To everyone’s eternal relief, with respect to women’s football, some bona-fide action at last, including some good old-fashioned Australia versus New Zealand rivalry in men’s hockey.
Australia wins 2-1 after what appears, to the layman’s eye at least, to be a perfectly good Kiwi goal disallowed on the grounds of it being ‘dangerous play’. Yeah, like the whole sport isn’t dangerous?
Is this potentially the greatest trans-Tasman controversy since 1981’s underarm incident? Perhaps not; more your Australian badminton team blowing the ‘Black Cocks’ off the court at the last Oceania Badminton championships, in Tahiti.
Keiran Perkins writes a ripping column fearlessly rating Cate and Bronte Campbell as among Australia’s top medal chances. Looks like the days of Perkins surprising from lane 8 are well behind him.
The Campbell sisters and a couple of other hangers-on duly qualify fastest from the heats in the 4 x 100m freestyle relay. They smile like the charming girls they are.
Watch out for an emboldened Keiran to go out on a limb and predict Anna Meares a medal chance in his own event, the Keirin.
Ch 7 TV coverage launches the “Buzz from Brazil”, an unqualified success if the objective is to avoid showing live action and appeal to a numbskull demographic which doesn’t understand sport.
The Australian women’s rugby sevens team puts proud rugby nation Colombia to the sword, 53-0, in 14 minutes of dizzying action. The disparity in skill level, pace and body shape is stark. New Zealand look sharp as well, a juicy Day 3 medal clash looms large.

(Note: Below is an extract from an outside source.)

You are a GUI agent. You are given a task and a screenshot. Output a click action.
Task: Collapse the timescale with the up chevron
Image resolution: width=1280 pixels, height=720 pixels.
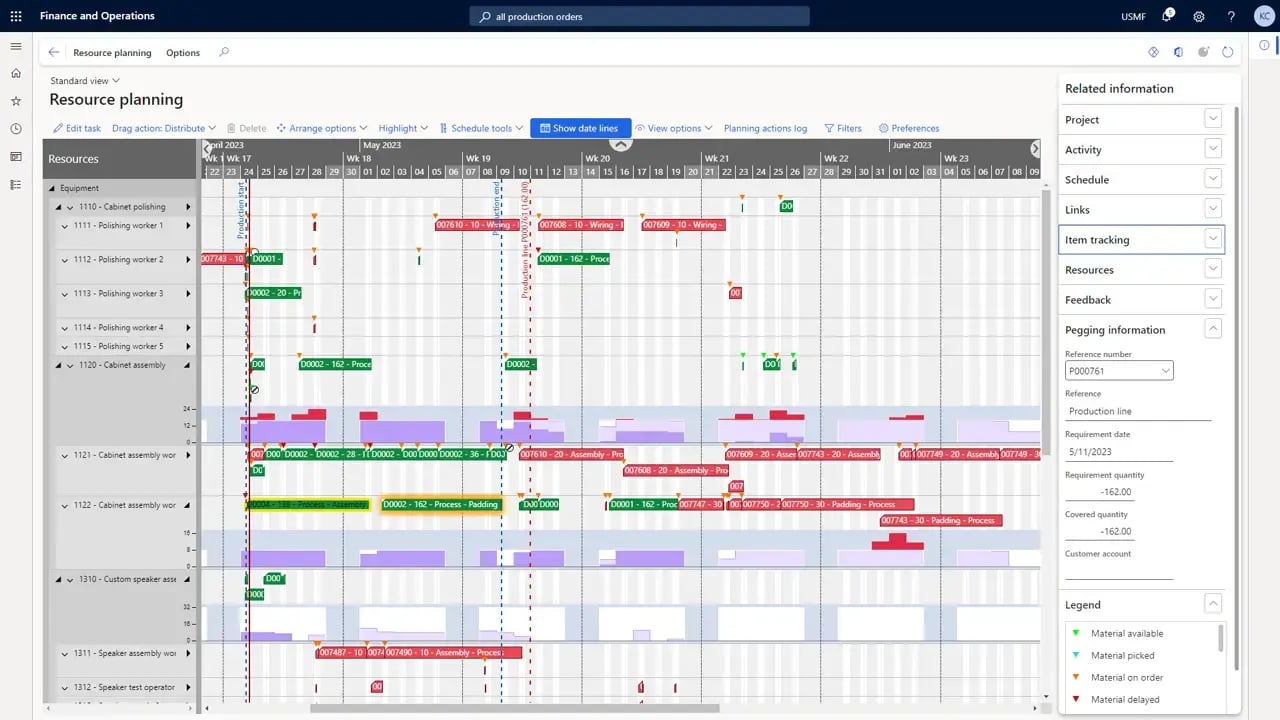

Riche Porte looks like a new man, free from the burden of carrying TJ Van Garderen around France for three weeks. Until he pops a chain on a cobbled section and it’s Le Tour all over again.
Porte recovers to rejoin the peloton, but then fails to negotiate a tricky descent and slams into a very solid kerb and well-placed safety barrier, collar-bone first. Remind me not to go in a lotto syndicate with that man.

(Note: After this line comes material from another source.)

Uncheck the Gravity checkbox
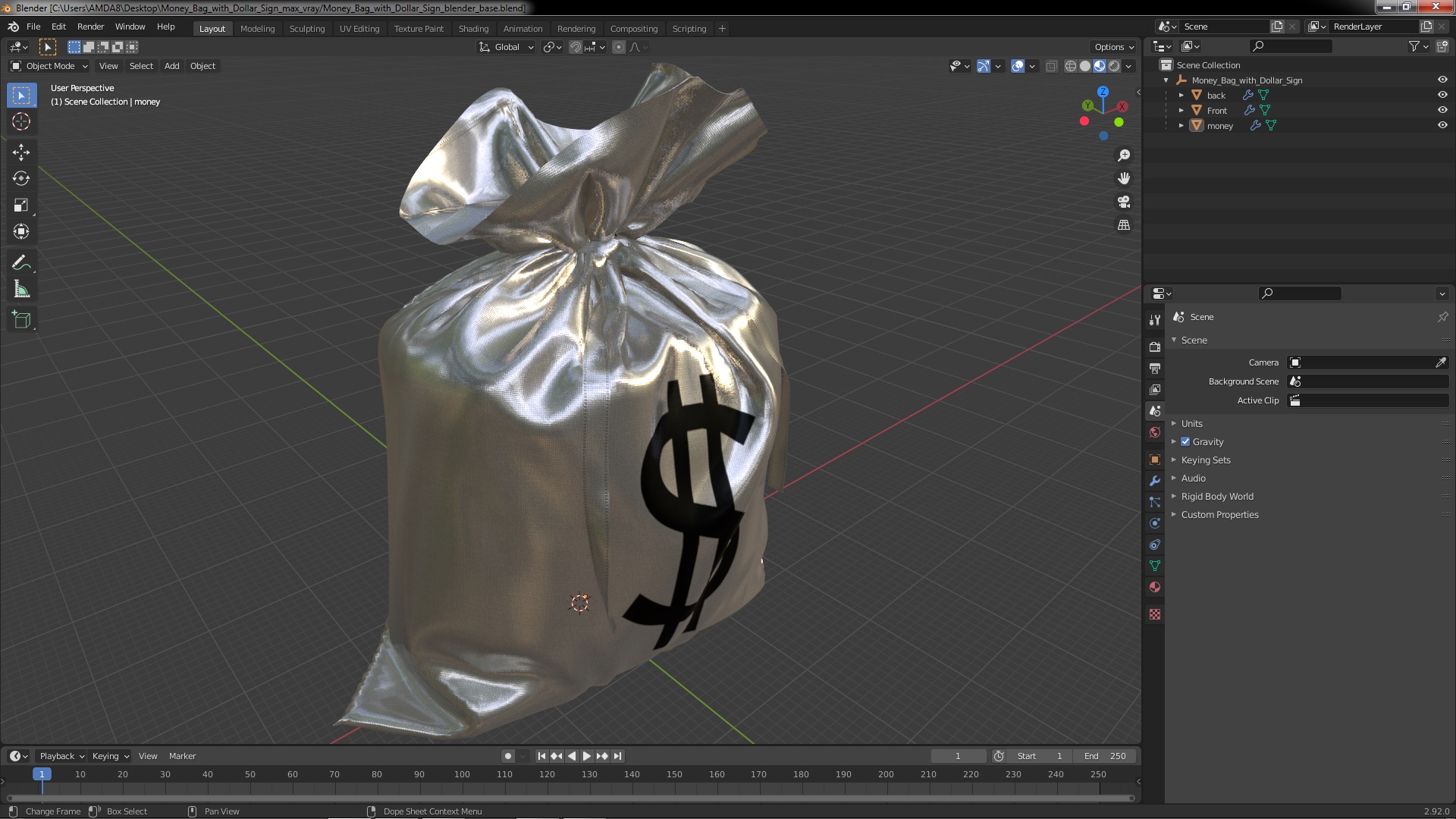Image resolution: width=1456 pixels, height=819 pixels. click(1185, 442)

After over 6 hours and 236kms, Belgian Greg van Avarmaet wins a brutal race, which sees 64 finishers from a field of 144.

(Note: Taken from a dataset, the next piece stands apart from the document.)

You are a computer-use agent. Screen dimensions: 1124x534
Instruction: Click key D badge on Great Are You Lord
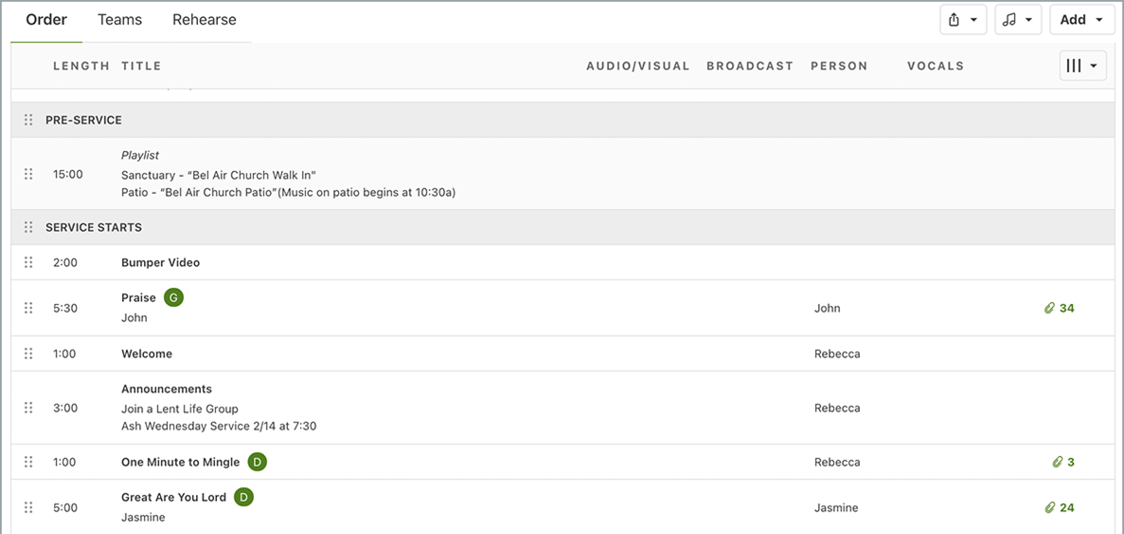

Early signs for the TV coverage aren’t good. Heavily produced, in that aggravating way that makes much Australian ‘reality TV’ shows so unpalatable. Copious previews, recaps, updates and personalities, all squeezed in for a target audience deemed too illiterate to watch the action on their own terms.
All this mind before medalists start to eat up even more valuable screen time, paraded around on the hero conveyor belt.
Those of us invested in the cycling road race are left hanging when coverage gets punted to a non-HD secondary channel, just when the race enters the interesting phase. As ever, swimming is the Olympic’s schoolyard bully, demanding other kids hand over the best goodies from their lunch boxes.
Australian medical room condom update; original allocation 10,000, current stock, 9,607. Probably the men’s archery team, fresh from winning Australia’s first medal, a bronze, grabbing a handful each before going out on the tear.